Dershowitz’s contention may seem gallingly limitless in its understanding of executive power—a president need only believe something will help him for him to be in the clear. Indeed, the man himself was so stung by the reaction to his argument that he tried to walk it back. But sadly, that statement, which boils down to the assertion that there essentially is no impeachable behavior, turns out to be spot-on. So long as it requires 67 senators in agreement for something to broach the threshold of impeachability, there is no impeachable offense.
And while liberal hand-wringers would allege that this makes a mockery of constitutional intent and that the Founding Fathers would never have anticipated it, history actually backs it up. Of the three presidential impeachment cases brought before the Senate, none have resulted in convictions. Trump was right when he said he could shoot someone on Fifth Avenue and get away with it. The specter of impeachment as an enforceable limitation on presidential lawlessness is just that.
In fact, the progression of the impeachment trial, from obvious, flagrant transgression to predictable acquittal has been as tidy an encapsulation of the Trump Doctrine as we’ve seen throughout three-plus years of his presidency. And while the tactical value of pursuing impeachment given this inexorable outcome (which some would say will serve only to embolden Trump ahead of the election cycle) remains up for debate, the impeachment process serves as a validation of the principle Trump invoked most consistently on the campaign trail: that the rules are all made up, and they need not apply.
To the extent that there’s been a through line in the wildly inchoate Trump presidency, which has swung from anti-interventionism to warmongering, from pro-worker tariffs to dropping the tax bills of some of the largest multinational corporations to zilch, it’s this. And while Trump is less aberration than dyed-in-the-wool Republican with some colorful eccentricities, his stand-alone contribution has been to implement this theory with full force, with the full backing of the human-shield Republicans in Congress.
In foreign policy, Trump’s egregious violation of international law with the strike on top Iranian official Qassem Soleimani did absolutely nothing to advance an agenda or provide a tactical advantage, but served merely to prove that the rules of international law were all made up, and there would be no cost for violating them. In trade, Trump tore up NAFTA mostly to prove that NAFTA was in fact violable and that he could generate a “new” deal that was largely exactly the same, with little blowback. In basic procedural transparency, Trump continues to violate the Emoluments Clause freely and openly, with foreign governments and stateside lobbyists and executives streaming through his hotels for tribute, constitutional restrictions be damned. It’s not clear these decisions have helped the public or him personally (which according to Dershowitz is the same thing)—that estimation seems in fact secondary to his motivation of proving that the rules are everywhere unenforceable and entirely make-believe.

- **STORED RECORDS**
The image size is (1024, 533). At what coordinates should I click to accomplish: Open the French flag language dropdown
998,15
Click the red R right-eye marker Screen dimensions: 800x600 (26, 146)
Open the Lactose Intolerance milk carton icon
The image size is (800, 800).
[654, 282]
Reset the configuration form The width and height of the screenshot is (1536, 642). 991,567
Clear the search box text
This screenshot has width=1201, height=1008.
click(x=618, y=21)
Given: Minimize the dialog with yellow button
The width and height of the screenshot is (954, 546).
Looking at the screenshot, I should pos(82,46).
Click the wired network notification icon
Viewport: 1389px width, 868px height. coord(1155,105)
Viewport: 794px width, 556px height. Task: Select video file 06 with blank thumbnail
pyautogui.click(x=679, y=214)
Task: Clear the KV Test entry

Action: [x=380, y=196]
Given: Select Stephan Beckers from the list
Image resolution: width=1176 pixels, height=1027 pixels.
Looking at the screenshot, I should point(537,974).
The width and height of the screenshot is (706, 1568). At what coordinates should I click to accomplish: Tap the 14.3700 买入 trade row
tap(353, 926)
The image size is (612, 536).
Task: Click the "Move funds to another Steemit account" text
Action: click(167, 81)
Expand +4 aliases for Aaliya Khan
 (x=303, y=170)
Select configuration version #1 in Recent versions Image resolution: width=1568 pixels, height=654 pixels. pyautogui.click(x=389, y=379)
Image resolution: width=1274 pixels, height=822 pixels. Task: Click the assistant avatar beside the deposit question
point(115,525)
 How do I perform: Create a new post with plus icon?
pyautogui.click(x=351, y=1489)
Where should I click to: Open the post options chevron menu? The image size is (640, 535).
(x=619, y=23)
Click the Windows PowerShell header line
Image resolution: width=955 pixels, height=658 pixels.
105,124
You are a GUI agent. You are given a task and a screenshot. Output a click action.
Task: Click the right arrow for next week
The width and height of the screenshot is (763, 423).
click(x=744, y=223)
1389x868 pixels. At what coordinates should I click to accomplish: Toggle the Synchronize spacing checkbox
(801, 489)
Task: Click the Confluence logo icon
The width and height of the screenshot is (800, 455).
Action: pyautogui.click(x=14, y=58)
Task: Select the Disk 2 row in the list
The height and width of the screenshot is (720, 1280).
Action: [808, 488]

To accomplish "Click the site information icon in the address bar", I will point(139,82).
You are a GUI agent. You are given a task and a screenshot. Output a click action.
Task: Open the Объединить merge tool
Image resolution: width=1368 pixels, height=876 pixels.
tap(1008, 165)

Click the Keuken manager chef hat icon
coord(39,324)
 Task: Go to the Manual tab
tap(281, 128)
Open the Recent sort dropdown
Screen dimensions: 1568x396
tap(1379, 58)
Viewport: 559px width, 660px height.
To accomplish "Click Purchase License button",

- **TO DO**
(1) Translate this sentence from the impeachment commentary into Spanish: "Of the three presidential impeachment cases brought before the Senate, none have resulted in convictions."
(2) Extend the commentary on impeachment and the Trump presidency with a further passage that follows on from its last sentence.

- **ANSWER LIST**
(1) De los tres casos de juicio político presidencial presentados ante el Senado, ninguno ha terminado en una condena.

(2)
It’s the same story elsewhere. The Trump administration has torn up the country’s environmental standards and emissions regulations, just to prove they were tearable (though the oil and gas industry thanks him for his service). When it came to the border wall, which the Congress told him he was not allowed to fund as he’d intended, he went right ahead and did it anyway, circumventing their rules by siphoning money from the military budget. When you’re a star, they let you do it.
Of course, the rules have long been imaginary for a certain class of people in the United States—the Wall Street bankers, for example, who broke the law repeatedly and induced a global financial crisis, or the Bush-era torturers, who openly flouted all international rules of engagement and human rights conventions. In other words, the wealthy, powerful, and well-connected, forever granted a free pass in our two-tiered system of justice.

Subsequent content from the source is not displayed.